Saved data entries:
BEGIN

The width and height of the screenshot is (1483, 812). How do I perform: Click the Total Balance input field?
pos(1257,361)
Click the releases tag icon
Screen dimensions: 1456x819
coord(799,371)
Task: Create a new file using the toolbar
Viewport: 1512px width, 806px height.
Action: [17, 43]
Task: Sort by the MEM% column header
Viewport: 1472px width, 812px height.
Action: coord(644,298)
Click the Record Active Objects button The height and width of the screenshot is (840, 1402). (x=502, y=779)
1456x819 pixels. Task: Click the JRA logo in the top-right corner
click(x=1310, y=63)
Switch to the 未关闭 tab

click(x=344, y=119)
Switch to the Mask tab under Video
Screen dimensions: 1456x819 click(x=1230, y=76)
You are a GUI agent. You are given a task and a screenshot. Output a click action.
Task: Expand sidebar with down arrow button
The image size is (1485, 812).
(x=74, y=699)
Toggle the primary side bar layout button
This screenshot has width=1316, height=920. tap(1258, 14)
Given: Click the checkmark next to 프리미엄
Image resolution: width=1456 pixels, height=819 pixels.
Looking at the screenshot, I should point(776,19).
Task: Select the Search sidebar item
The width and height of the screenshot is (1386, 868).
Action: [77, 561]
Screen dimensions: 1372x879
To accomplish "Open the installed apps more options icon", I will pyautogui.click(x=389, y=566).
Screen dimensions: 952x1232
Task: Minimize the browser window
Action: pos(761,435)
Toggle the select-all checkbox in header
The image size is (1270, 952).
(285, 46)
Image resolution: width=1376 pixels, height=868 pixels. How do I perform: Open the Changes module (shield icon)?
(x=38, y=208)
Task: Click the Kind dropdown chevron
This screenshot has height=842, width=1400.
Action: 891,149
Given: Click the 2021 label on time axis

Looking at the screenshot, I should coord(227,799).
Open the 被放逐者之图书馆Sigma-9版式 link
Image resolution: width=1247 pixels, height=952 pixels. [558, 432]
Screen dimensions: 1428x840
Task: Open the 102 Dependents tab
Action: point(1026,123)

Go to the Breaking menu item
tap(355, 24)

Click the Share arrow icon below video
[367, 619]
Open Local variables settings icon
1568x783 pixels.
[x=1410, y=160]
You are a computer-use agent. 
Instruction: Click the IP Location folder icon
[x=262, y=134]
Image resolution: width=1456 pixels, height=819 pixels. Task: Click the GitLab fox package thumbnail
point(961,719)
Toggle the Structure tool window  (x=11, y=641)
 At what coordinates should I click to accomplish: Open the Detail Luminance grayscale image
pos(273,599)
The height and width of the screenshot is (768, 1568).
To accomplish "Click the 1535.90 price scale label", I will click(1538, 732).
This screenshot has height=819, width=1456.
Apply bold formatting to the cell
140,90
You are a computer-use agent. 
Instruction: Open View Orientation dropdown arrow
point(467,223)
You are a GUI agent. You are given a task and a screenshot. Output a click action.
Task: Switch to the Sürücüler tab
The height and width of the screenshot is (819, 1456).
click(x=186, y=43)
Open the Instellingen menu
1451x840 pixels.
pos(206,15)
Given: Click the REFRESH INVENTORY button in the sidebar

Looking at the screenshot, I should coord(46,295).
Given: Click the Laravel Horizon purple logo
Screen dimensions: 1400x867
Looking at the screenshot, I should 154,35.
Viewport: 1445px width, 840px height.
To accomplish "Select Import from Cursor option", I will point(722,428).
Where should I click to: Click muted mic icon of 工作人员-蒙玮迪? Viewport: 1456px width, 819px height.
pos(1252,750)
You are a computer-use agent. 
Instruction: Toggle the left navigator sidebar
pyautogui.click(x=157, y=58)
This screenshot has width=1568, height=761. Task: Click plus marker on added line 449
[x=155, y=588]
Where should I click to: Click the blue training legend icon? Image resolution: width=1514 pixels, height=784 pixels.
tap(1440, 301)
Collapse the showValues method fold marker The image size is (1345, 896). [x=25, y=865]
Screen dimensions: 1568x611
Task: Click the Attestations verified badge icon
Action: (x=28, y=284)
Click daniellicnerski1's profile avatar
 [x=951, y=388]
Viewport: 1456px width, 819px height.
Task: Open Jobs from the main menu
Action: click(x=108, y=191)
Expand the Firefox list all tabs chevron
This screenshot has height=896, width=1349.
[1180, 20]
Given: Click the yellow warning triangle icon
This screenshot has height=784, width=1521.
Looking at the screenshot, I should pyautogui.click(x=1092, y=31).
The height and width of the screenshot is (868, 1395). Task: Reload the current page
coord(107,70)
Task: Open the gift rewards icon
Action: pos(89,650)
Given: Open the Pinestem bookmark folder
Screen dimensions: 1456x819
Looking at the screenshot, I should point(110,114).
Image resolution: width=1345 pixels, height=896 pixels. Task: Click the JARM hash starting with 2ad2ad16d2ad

END

**Exercise:**
Among the entries, find every line holding "Expand" and return it.

**Solution to this task:**
Task: Expand sidebar with down arrow button
Expand the Firefox list all tabs chevron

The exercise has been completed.